In mid-2008, Cowles acquired KION, KCBA, and KMUV in Salinas, and KCOY/KKVX, in Santa Maria, from Clear Channel Communications. At the time of the acquisition, Clear Channel's KBAK-DT in Bakersfield remotely controlled the Santa Maria operation, but since KBAK was not part of the deal, Cowles needed to decide how best to handle master control of Santa Maria.

"Based upon a feasibility study by ABS, we determined that the cost of building and staffing standalone master control rooms at each station could not be justified," said Paul Dughi, president of Cowles California Media Group. "However, by centralizing and automating control of all six stations in Salinas, we greatly reduced our capital and operating costs, advanced our on-air look with widescreen SDTV and HDTV, and eliminated the inefficiencies and technical errors that hurt the bottom line."

Rather than take a push-only approach, with content moving one-way from Salinas to Santa Maria, ABS built in "disaster recovery" so that Santa Maria could survive independently if the lifeline between the two sites was ever severed. Santa Maria can also assume control of Salinas if a disaster knocked that master control room off the air.

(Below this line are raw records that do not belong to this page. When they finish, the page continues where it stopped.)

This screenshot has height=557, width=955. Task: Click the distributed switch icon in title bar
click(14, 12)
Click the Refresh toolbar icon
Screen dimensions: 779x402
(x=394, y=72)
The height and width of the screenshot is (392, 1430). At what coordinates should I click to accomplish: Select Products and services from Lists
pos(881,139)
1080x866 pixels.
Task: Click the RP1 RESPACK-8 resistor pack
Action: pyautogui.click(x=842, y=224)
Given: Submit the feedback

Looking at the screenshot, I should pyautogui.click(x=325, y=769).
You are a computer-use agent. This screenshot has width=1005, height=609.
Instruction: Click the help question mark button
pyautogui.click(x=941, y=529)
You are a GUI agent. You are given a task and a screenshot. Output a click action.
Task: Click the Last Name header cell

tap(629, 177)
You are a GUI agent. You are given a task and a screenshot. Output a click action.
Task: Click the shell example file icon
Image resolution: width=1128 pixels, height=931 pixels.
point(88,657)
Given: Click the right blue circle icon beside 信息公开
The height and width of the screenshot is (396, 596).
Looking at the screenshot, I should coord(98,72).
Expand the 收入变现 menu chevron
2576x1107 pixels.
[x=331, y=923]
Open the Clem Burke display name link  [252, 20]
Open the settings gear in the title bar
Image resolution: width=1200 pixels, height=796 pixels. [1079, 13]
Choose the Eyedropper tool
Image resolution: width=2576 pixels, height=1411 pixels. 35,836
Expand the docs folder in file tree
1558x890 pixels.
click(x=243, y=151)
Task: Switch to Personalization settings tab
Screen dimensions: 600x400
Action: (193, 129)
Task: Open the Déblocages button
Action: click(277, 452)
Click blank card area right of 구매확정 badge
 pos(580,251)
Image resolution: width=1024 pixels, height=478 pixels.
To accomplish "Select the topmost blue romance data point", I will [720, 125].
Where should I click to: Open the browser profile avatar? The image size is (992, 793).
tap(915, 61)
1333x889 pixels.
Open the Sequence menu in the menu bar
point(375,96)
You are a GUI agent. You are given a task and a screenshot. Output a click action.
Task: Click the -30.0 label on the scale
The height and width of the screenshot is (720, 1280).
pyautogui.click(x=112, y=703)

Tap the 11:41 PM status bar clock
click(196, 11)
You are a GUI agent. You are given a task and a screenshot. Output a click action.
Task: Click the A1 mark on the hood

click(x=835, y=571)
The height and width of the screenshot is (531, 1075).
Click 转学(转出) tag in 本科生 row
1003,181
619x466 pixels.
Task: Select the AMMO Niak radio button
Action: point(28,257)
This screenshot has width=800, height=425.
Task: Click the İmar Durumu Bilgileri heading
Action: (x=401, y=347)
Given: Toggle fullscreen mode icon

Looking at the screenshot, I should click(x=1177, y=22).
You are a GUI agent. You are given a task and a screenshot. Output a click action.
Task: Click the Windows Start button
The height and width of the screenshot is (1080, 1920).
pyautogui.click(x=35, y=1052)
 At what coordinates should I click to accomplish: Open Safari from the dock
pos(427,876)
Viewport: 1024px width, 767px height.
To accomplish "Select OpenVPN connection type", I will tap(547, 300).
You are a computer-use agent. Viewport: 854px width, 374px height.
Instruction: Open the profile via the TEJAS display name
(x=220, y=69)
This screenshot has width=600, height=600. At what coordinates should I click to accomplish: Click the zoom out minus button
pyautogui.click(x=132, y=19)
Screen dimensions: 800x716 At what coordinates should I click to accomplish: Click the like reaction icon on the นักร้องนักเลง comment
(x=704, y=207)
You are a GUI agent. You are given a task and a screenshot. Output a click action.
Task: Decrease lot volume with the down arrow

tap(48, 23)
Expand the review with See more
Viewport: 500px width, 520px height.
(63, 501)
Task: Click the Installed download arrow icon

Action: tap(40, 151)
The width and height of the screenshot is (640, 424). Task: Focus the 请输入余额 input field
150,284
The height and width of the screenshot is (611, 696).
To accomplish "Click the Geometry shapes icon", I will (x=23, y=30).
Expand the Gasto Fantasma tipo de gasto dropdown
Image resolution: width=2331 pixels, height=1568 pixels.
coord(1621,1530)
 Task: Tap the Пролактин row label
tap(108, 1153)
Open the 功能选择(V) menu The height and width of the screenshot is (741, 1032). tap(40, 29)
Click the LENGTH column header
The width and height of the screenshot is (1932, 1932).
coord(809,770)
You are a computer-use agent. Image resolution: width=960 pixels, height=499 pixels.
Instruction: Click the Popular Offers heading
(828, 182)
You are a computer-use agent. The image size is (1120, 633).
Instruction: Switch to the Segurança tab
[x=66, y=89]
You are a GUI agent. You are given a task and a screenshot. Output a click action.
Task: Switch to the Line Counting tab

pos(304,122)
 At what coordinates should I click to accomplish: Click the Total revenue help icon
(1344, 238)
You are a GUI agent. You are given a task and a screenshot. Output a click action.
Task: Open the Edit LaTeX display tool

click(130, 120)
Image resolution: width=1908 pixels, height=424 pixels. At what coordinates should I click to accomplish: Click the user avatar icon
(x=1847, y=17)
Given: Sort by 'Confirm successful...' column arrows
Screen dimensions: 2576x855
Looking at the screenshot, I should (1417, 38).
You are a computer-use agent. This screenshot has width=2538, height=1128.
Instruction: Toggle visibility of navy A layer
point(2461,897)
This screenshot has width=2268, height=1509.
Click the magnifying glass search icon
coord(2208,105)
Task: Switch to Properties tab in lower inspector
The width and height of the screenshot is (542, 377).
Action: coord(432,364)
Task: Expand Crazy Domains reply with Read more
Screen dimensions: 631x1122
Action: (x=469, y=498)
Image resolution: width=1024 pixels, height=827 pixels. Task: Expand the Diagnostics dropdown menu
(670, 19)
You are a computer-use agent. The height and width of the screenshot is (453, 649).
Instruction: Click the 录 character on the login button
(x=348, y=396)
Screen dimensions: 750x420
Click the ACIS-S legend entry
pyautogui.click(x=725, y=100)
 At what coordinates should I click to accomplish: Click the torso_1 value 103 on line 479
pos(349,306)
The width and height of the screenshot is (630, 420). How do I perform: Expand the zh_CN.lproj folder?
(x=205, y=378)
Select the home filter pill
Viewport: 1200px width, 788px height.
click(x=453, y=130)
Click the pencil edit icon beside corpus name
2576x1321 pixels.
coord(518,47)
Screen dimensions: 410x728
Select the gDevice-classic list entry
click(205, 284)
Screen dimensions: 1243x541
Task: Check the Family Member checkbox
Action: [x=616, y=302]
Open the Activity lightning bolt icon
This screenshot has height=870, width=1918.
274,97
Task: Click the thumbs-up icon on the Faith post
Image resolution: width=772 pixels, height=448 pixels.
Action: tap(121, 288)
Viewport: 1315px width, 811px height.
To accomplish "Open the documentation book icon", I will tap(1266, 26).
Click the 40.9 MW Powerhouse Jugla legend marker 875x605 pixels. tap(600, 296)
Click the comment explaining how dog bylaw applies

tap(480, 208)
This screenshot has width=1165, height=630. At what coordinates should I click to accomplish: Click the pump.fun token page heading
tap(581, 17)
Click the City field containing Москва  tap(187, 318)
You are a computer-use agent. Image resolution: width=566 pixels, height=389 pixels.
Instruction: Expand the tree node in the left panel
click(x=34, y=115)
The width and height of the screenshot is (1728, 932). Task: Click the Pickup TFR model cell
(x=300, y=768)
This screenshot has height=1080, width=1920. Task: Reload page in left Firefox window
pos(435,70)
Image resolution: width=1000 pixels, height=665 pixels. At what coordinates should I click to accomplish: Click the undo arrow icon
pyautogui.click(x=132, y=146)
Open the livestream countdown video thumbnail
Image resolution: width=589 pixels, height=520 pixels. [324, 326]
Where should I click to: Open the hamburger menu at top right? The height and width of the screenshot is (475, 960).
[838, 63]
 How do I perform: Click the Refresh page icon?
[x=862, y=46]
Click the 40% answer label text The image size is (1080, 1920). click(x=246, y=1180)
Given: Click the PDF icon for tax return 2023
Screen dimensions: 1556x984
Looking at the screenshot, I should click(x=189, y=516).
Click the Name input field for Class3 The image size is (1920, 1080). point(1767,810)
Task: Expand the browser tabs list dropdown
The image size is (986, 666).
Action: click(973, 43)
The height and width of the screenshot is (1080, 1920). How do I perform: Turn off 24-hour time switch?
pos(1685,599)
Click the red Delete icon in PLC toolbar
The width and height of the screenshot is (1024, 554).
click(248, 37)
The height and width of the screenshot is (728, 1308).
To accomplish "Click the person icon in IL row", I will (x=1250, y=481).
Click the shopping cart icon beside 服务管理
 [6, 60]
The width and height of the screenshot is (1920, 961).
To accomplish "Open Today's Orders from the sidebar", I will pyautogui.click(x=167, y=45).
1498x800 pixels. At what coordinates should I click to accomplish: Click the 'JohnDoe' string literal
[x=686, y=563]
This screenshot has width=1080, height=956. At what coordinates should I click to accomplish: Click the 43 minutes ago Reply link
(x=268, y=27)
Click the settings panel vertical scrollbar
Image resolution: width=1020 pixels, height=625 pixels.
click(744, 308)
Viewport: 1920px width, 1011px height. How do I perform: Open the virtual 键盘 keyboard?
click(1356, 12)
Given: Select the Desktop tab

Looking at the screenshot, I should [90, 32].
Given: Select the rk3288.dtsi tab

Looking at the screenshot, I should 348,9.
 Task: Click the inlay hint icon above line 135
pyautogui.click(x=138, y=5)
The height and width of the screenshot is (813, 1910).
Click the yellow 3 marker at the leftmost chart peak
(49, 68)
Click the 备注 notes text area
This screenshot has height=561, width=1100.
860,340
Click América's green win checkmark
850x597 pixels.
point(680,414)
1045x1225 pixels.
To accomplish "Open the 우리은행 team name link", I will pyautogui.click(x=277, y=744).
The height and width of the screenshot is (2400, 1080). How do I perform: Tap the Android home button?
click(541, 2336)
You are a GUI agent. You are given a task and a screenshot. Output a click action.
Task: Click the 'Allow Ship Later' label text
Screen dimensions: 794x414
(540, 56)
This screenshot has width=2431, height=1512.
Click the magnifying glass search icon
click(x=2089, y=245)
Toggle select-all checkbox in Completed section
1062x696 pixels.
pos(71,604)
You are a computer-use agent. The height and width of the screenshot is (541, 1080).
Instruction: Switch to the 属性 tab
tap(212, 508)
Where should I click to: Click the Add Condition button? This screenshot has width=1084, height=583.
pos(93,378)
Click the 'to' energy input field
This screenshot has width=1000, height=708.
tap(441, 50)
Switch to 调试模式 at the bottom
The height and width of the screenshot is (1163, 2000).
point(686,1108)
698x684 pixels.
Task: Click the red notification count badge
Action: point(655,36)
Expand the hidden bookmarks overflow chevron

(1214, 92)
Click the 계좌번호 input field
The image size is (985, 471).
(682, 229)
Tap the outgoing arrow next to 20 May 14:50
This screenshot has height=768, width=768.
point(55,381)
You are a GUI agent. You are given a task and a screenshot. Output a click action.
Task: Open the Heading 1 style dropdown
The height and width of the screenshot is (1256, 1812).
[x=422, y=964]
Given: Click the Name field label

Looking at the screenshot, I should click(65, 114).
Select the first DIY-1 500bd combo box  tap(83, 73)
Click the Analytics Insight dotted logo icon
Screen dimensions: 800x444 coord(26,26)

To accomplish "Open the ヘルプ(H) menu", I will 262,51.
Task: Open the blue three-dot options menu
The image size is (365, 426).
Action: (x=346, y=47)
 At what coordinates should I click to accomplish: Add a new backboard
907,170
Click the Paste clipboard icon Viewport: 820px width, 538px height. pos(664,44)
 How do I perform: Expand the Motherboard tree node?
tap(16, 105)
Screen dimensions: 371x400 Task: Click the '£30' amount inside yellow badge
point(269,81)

"On the first day that this new centralized master control went into operation, we had a power failure at the Salinas facility that lasted 30 minutes," said Dughi. "Since Santa Maria's content resided on its local servers, which continued to be fired by automation, the programming continued and viewers were unaware that there was a failure of any kind." Whenever the connection is broken, Santa Maria can continue to operate on its own for up to eight hours.

Salinas and Santa Maria are connected via a dedicated, 45 Mbps DS3 circuit. All programming, commercials, and other content are prepped and ingested in Salinas for all of the stations, and then put onto an Omneon ProCast server which then automatically transfers the files—for shows that two or more stations share in common—via the IP-based DS3 circuit directly to the other Omneon ProCast server in Santa Maria for play-out.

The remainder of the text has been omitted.